Importing huge text files

  • Thread starter Thread starter Helge V. Larsen
  • Start date Start date
H

Helge V. Larsen

I have several huge semicolon delimited text files that I import to tables,
one table per file. The files are of size 200 - 300 kB and have more than
1,000,000 lines each. My problem is that it takes too much time to do the
import. I am importing by using DoCmd.TransferText. (I am aware of my
potential problem of max. database size of 2 GB.)

The tables have primary keys, have indexes, and have relations to other
tables. I have seen that things are speeded up considerably if I remove
keys, indexes and relations - but I do not like to do this.

I have read somewhere that things would be faster if I used transactions.
BeginTrans before importing and CommitTrans after importing (because then
indexing etc. is not done per record, but when everything is imported). But
BeginTrans/CommitTrans does not function in connection with
DoCmd.TransferText - as far as I can see.

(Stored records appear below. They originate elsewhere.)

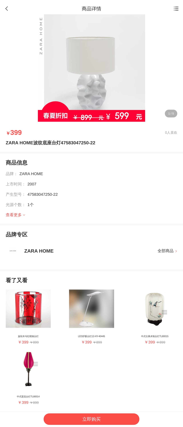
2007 (31, 184)
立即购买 (91, 419)
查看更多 (14, 215)
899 (36, 342)
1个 (30, 204)
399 (25, 342)
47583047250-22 (42, 194)
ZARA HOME (31, 174)
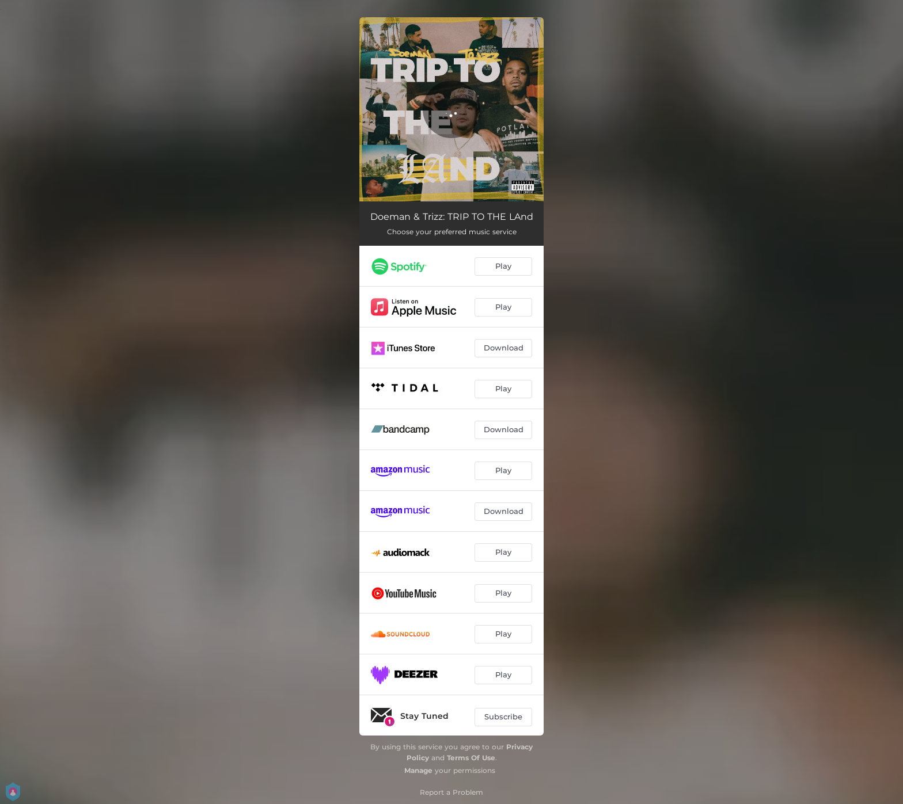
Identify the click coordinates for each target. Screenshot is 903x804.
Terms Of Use (471, 757)
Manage (418, 770)
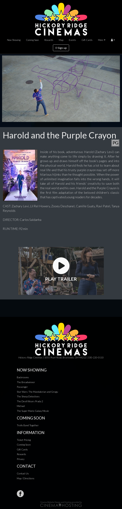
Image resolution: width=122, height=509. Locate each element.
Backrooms (23, 377)
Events (72, 40)
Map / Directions (25, 478)
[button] (113, 40)
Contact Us (23, 473)
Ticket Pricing (24, 439)
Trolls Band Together (28, 425)
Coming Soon (32, 40)
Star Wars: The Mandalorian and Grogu (37, 391)
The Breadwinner (26, 382)
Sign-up (61, 47)
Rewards (48, 40)
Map (61, 40)
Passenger (22, 386)
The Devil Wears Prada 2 (30, 401)
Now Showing (13, 40)
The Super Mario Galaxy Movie (33, 410)
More (100, 40)
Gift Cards (87, 40)
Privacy (20, 459)
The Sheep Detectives (28, 396)
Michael (21, 405)
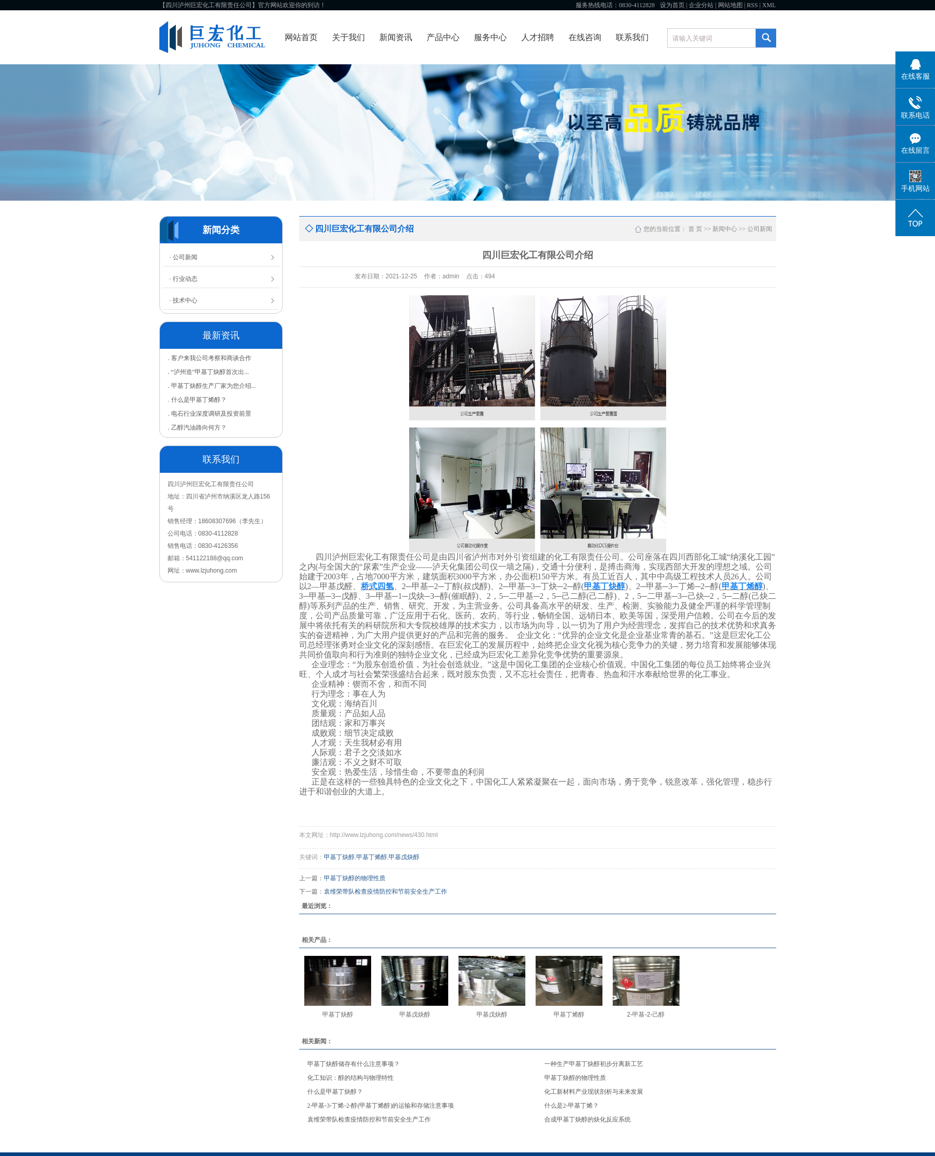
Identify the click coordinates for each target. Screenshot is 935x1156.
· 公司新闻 (183, 257)
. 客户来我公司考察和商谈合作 (209, 358)
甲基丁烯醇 (371, 857)
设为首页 (672, 5)
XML (769, 5)
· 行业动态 (183, 278)
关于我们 (348, 37)
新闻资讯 (395, 37)
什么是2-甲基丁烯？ (571, 1105)
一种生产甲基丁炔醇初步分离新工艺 (593, 1064)
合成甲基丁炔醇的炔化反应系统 (587, 1119)
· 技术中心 (183, 300)
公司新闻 (759, 229)
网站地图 (730, 5)
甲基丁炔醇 (339, 857)
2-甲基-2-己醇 (646, 1014)
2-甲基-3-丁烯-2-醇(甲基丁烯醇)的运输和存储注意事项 (380, 1105)
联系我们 (632, 37)
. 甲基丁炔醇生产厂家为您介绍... (212, 385)
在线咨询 (585, 37)
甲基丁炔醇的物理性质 (355, 878)
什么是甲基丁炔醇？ (335, 1091)
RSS (752, 5)
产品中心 (443, 37)
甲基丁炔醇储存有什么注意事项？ (353, 1064)
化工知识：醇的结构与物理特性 (350, 1077)
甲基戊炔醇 (404, 857)
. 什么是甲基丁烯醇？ (197, 399)
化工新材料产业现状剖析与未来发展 (593, 1091)
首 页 (695, 229)
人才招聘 (537, 37)
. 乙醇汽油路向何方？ (197, 427)
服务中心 (490, 37)
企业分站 (701, 5)
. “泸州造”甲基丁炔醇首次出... (208, 372)
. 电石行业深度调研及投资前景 (209, 413)
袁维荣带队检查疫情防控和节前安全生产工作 (385, 891)
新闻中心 (724, 229)
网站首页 (301, 37)
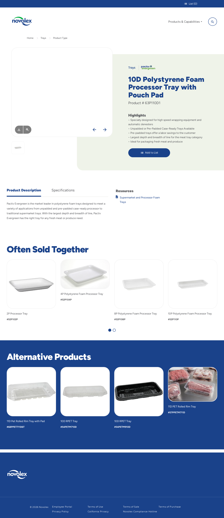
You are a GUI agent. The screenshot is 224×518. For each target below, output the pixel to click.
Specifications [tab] (63, 193)
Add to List (149, 155)
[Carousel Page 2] (114, 333)
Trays (43, 40)
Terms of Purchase (170, 507)
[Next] (105, 133)
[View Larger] (27, 132)
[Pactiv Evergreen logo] (23, 474)
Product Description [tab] (24, 193)
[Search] (210, 21)
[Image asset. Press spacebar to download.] (19, 132)
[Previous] (94, 133)
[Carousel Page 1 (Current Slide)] (109, 333)
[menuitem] (183, 22)
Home (30, 40)
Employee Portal (62, 507)
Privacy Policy (60, 512)
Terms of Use (95, 507)
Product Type (60, 40)
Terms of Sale (131, 507)
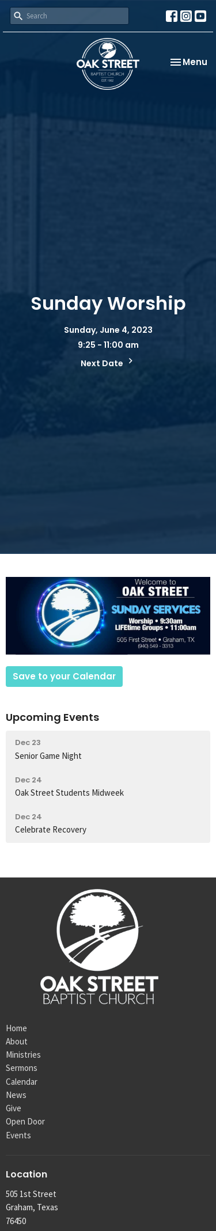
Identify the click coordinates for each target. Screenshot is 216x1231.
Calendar (21, 1081)
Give (13, 1108)
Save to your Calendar (64, 676)
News (16, 1094)
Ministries (23, 1054)
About (17, 1041)
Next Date (108, 362)
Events (18, 1135)
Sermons (21, 1067)
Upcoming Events (52, 717)
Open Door (25, 1121)
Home (16, 1028)
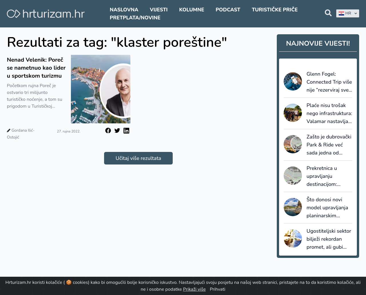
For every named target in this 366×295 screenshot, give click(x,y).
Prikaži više (194, 289)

How can I speed things up? Right now it takes hours to import data!
 
This is a suggestion:

Try importing each file into a new (empty) table with no keys,
relationships, or indexes. Then run an Append query to copy the
records from the new table to your existing table. I don't know
if this will speed things up, but I'm guessing that query
execution might be faster.

Regards
Geoff




"Helge V. Larsen"
 
I had already tried this. But the time to append data is similar to the time
needed to import to a table with keys, relations and relations.
 
If what you've read is right (that using transactions will speed
things up), then here's some sample code you could adapt. It's
one solution of a number of possibilities you could go for. This
solution still runs an append query but within a transaction.
I'd be interested to know if it actually does speed things up. I
don't think you can run a TransferText within a transaction.

I've assumed:

1. that you've created a linked table, called "NewData", to your
semicolon delimited text file;
2. that the text file has field names in the first row; and
3. that the table into which the data is to be imported is called
"OldData".


Copy this code to a new module:


Option Compare Database
Option Explicit

' This module needs a reference to
' Microsoft DAO 3.6. To set the reference:
' 1. In VBA editor, open Tools | References.
' 2. Select Microsoft DAO 3.6.

Private mobjDBE As DAO.DBEngine
Private mobjWS As DAO.Workspace
Private mobjDB As DAO.Database

Private RetVal As VbMsgBoxResult


Private Sub AddData()

On Error GoTo Error_AddData

RetVal = MsgBox("Start?", vbYesNo + vbQuestion)
If RetVal <> vbYes Then
GoTo Exit_AddData
End If

Call InitializeVariables
mobjWS.BeginTrans
With mobjDB
.Execute "INSERT INTO OldData " _
& "SELECT NewData.* " _
& "FROM NewData;", dbFailOnError
End With
' If no error occurred, commit tranaction:
mobjWS.CommitTrans
MsgBox "Data Appended.", vbInformation

Exit_AddData:

Call DestroyObjects
Exit Sub

Error_AddData:

MsgBox "An error occurred while appending data. " _
& "Sort out problems and repeat transaction.", _
vbOKOnly + vbExclamation, "Error"
mobjWS.Rollback
Resume Exit_AddData

End Sub

Private Sub InitializeVariables()

Set mobjDBE = DAO.DBEngine
Set mobjWS = mobjDBE.Workspaces(0)
Set mobjDB = CurrentDb()

End Sub

Private Sub DestroyObjects()

Set mobjDB = Nothing
Set mobjWS = Nothing
Set mobjDBE = Nothing

End Sub


Regards
Geoff




"Helge V. Larsen"
 
Sorry - I should have written:

I have attached an Excel file with the results of my timing experiments. I
have shown the relations involved.

(The posting was too big for the server when I tried to include JPG files.)
 
I had a hunch that transactions wouldn't speed things up much;
after all, the purpose of transactions is to group changes to
data so that a group of transactions are either all performed and
completed together as one unit or are all discarded if an error
occurs. (Apparently, transactions may save some time on disc
access.) However, it's probably just as well you've confirmed
the timings in your case.

I've found some code that will do what you want (and more). It
needs some modification to remove the functionality you don't
need and it's proving a little stubborn! Well, not really; it's
just that I think it would be better as a series of class
modules, which I'm in the process of creating.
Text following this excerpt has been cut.